> **Exercise prompt**: Take the line containing "You are a computer-use agent. The image" and every line after it to the end of the data, and write them out exactly as they appear.

*** Provided information Section Begins ***

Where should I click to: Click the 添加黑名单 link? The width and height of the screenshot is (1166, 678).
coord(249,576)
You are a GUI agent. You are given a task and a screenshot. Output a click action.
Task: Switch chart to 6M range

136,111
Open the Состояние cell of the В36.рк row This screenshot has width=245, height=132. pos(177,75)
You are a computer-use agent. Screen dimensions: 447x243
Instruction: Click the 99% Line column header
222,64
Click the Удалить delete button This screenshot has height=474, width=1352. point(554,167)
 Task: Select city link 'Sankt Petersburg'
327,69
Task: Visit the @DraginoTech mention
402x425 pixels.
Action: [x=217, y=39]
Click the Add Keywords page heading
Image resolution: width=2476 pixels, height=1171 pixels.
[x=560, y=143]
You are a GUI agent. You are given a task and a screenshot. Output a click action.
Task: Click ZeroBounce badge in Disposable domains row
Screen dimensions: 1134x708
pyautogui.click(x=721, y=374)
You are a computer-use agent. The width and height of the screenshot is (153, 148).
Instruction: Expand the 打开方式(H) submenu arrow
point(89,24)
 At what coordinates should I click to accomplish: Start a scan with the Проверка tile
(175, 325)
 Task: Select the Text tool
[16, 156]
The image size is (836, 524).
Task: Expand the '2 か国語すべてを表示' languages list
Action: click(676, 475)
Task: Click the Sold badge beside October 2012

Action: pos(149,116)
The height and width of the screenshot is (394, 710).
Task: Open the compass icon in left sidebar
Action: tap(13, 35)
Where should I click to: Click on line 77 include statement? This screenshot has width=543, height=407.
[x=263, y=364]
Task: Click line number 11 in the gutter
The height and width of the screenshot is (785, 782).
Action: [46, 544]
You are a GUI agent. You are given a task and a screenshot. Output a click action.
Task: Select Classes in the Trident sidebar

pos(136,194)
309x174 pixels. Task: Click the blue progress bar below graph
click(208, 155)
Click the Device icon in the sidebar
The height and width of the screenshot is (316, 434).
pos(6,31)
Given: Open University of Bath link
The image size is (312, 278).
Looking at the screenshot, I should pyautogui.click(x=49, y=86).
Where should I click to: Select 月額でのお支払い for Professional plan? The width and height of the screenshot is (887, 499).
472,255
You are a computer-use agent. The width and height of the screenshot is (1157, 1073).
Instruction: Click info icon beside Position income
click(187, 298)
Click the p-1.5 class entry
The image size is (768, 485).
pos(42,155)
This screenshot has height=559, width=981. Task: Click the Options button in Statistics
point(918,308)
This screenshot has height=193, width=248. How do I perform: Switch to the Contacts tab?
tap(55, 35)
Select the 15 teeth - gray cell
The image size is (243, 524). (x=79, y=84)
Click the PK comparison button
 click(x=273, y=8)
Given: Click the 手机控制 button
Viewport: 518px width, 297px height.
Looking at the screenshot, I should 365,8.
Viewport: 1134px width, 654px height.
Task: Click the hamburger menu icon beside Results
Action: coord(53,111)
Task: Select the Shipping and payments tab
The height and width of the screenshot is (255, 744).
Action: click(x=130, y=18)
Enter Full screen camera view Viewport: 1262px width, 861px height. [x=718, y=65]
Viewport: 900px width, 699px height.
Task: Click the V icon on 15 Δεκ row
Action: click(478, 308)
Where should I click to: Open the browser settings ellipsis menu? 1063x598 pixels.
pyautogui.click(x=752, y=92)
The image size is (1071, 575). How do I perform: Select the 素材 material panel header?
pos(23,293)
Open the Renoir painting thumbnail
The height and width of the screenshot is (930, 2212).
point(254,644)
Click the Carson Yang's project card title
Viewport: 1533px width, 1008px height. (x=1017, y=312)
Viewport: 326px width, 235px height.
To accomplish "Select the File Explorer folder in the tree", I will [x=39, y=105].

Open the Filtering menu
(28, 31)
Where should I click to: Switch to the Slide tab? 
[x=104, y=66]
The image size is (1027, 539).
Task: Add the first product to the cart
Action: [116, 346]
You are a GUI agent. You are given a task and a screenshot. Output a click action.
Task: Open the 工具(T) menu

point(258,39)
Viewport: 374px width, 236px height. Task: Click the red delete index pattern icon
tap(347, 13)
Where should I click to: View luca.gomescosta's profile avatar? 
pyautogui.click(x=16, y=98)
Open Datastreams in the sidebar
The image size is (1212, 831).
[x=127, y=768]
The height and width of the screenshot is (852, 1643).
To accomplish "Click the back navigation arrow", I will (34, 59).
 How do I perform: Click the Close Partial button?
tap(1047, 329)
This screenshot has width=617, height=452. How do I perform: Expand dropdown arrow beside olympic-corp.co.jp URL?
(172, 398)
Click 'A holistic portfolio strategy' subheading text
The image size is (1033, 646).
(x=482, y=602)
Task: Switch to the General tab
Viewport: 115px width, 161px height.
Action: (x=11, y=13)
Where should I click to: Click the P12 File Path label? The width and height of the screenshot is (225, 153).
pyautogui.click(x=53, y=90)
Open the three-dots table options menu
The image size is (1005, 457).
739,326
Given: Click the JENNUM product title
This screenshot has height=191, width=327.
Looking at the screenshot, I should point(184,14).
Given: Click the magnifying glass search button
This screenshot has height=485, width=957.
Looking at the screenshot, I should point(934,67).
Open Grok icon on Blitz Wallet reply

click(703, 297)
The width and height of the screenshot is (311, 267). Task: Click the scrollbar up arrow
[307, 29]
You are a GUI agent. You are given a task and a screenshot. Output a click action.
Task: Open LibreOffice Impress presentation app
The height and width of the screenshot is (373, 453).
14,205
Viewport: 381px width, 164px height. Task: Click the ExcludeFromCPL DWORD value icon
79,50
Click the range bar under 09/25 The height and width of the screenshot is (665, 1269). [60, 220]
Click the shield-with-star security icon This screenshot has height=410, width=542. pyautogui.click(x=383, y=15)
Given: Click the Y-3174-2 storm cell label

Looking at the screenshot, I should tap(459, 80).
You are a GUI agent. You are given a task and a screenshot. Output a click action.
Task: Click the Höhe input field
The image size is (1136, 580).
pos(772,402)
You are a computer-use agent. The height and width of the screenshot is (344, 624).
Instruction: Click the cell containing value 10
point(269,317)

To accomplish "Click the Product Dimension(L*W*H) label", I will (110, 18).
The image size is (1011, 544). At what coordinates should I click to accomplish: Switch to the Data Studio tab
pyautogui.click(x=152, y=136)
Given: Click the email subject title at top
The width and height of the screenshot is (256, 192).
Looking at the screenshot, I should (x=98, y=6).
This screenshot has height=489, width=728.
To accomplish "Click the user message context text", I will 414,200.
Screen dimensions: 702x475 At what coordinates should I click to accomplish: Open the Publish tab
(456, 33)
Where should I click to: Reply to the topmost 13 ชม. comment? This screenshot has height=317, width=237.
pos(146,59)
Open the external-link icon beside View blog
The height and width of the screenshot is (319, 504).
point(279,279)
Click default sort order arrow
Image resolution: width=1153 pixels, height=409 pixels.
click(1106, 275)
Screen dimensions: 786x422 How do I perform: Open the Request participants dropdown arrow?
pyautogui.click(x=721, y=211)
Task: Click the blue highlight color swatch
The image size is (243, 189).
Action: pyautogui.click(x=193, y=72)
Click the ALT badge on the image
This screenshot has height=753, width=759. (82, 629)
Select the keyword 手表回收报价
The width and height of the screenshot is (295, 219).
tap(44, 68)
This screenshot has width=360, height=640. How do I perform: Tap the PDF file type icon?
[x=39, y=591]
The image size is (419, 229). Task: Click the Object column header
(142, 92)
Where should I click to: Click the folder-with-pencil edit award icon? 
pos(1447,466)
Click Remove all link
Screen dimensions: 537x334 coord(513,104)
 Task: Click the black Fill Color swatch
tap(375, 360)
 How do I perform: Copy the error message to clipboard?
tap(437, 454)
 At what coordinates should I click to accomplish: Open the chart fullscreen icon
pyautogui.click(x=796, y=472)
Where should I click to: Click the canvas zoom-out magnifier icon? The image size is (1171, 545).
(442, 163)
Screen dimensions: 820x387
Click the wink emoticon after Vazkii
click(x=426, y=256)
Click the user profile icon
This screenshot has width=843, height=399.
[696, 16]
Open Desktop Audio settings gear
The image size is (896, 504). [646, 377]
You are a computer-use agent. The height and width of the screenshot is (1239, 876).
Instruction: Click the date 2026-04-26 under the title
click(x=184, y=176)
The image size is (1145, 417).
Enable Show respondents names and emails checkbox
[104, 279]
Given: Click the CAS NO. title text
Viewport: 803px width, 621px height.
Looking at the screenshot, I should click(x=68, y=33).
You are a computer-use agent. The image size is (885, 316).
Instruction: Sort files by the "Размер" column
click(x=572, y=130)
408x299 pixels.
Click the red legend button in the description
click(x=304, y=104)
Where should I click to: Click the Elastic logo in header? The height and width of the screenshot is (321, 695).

*** Provided information Section Ends ***

> **Exercise solution**:
You are a computer-use agent. The image size is (885, 316).
Instruction: Sort files by the "Размер" column
click(x=572, y=130)
408x299 pixels.
Click the red legend button in the description
click(x=304, y=104)
Where should I click to: Click the Elastic logo in header? The height and width of the screenshot is (321, 695).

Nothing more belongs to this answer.